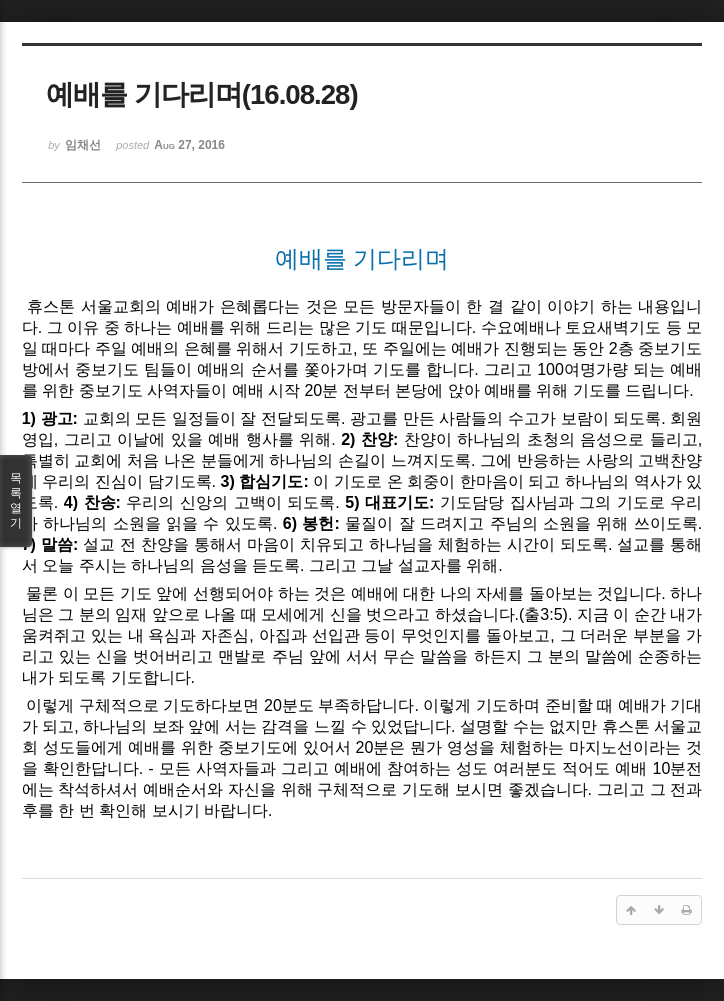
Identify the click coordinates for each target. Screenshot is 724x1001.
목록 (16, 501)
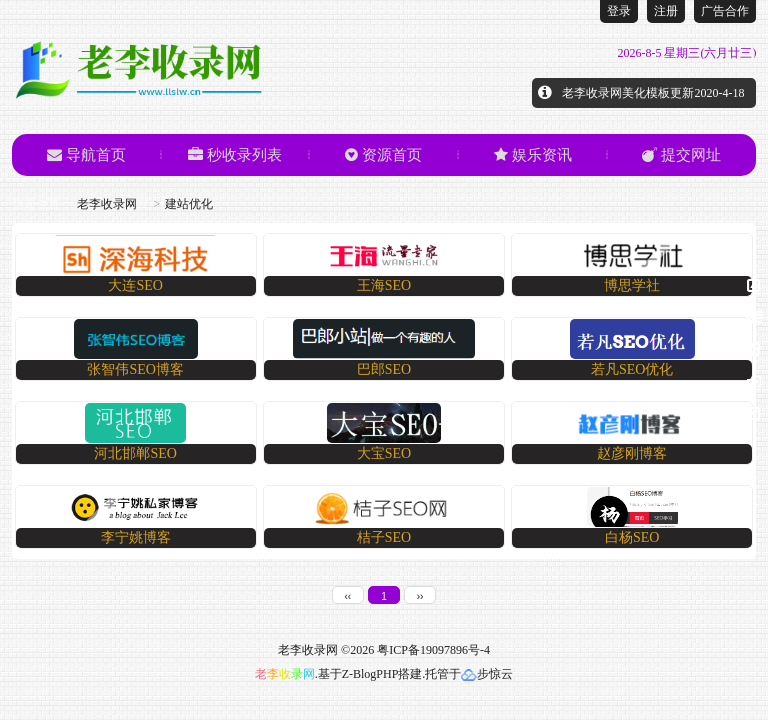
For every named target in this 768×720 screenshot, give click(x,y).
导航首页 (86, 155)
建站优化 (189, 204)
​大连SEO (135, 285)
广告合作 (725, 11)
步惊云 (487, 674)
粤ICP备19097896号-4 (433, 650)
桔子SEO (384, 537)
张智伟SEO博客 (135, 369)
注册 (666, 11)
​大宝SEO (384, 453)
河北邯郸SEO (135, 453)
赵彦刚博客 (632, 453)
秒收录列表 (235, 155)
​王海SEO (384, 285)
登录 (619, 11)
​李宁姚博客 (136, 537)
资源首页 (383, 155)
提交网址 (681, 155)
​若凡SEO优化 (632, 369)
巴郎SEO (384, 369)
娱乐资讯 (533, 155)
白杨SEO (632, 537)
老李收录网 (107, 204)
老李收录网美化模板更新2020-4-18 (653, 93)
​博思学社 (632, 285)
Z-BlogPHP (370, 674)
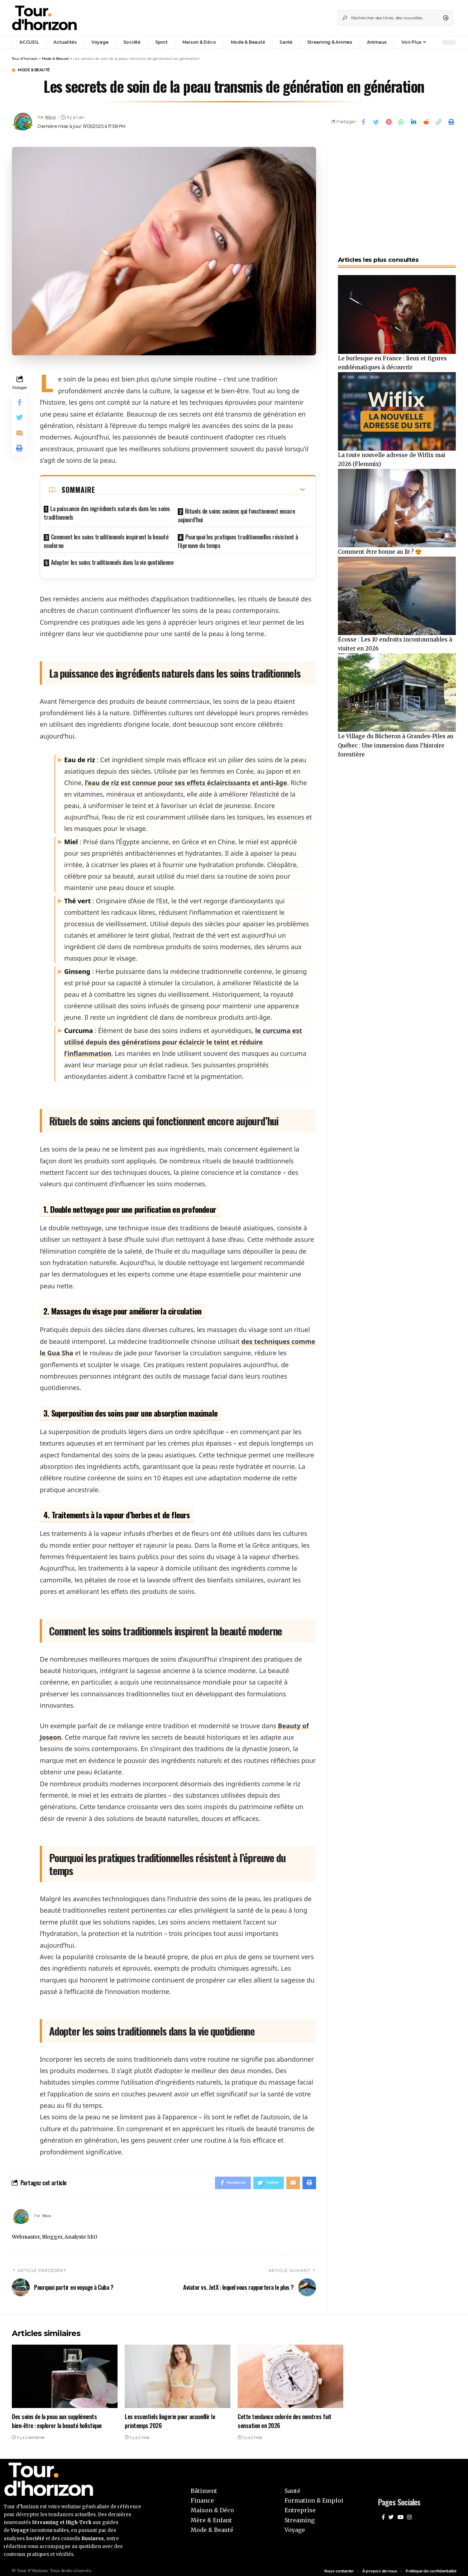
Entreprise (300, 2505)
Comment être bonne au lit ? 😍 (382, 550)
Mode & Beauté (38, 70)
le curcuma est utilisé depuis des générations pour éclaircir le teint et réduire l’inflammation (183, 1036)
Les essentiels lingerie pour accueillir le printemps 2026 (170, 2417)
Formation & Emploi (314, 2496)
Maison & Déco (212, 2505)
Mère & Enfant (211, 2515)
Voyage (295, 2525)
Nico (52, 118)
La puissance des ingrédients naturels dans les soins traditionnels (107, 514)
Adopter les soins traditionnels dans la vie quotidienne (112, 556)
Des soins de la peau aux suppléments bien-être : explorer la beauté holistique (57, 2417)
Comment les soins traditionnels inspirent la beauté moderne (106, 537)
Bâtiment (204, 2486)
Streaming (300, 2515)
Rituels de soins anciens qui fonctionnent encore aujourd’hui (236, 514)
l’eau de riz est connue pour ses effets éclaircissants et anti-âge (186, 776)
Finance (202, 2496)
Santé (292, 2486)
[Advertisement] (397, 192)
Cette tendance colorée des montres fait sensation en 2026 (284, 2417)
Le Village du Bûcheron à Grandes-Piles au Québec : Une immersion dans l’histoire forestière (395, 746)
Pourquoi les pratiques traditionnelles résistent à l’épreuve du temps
┄┄┄┄┄┄
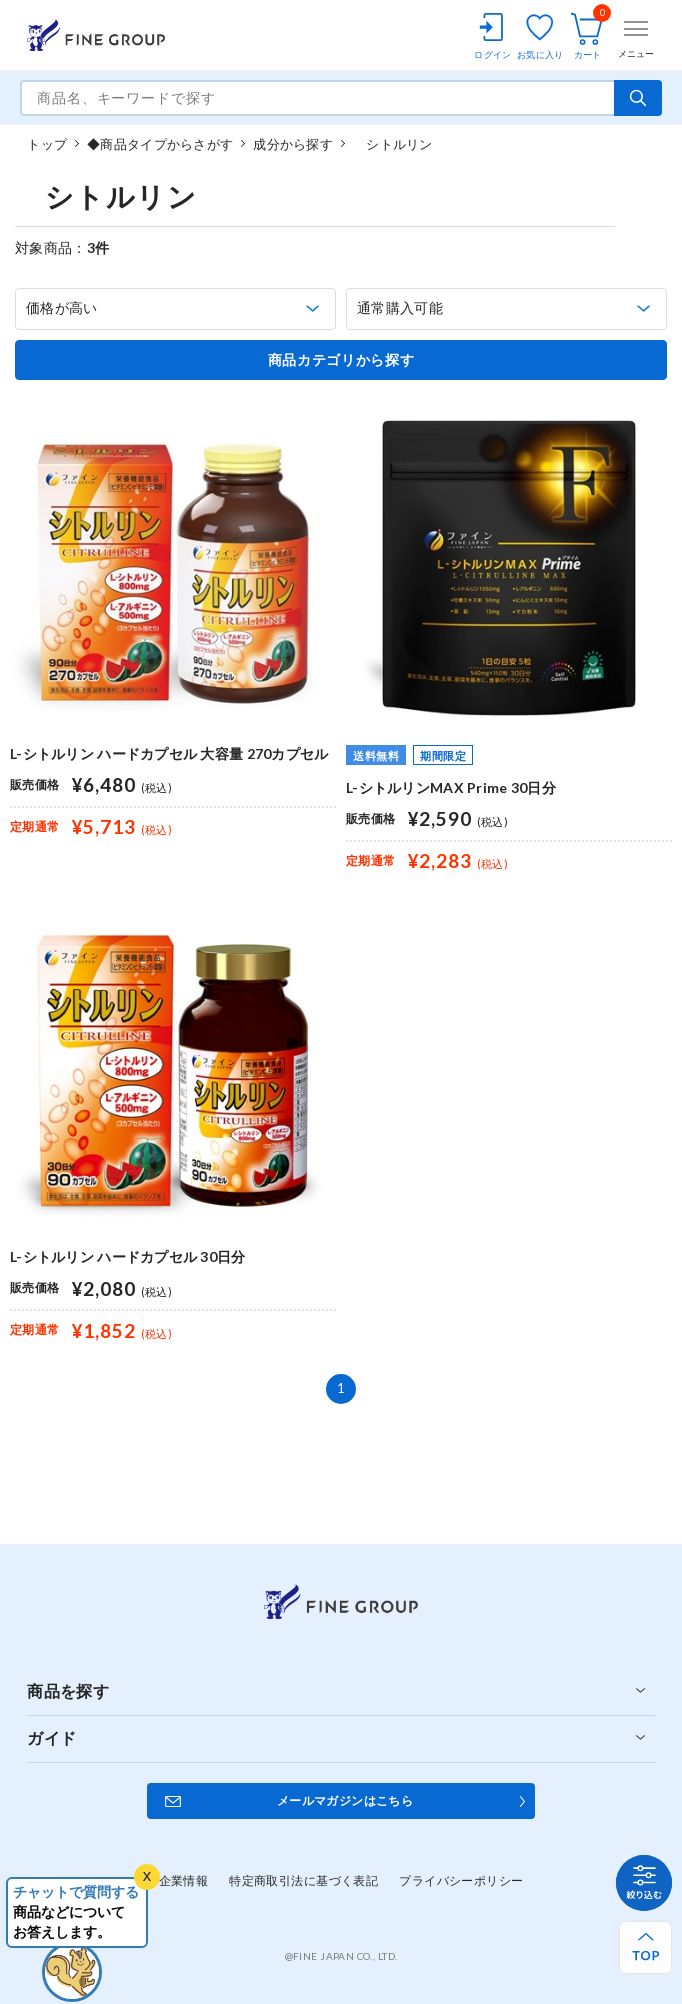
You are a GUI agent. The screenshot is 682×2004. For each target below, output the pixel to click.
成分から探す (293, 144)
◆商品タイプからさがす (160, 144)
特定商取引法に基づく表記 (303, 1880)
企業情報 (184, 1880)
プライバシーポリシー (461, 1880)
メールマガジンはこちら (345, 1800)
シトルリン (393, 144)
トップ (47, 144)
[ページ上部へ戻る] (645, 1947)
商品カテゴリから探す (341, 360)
┄┄┄┄┄┄
* [PROBLEM DETAILS] Which items above contain the word "traditionnels"? Case counts. Gather each of those lines and copy it in full.

* [EXPECTED ANSWER]
La puissance des ingrédients naturels dans les soins traditionnels (107, 514)
Adopter les soins traditionnels dans la vie quotidienne (112, 556)
Comment les soins traditionnels inspirent la beauté moderne (106, 537)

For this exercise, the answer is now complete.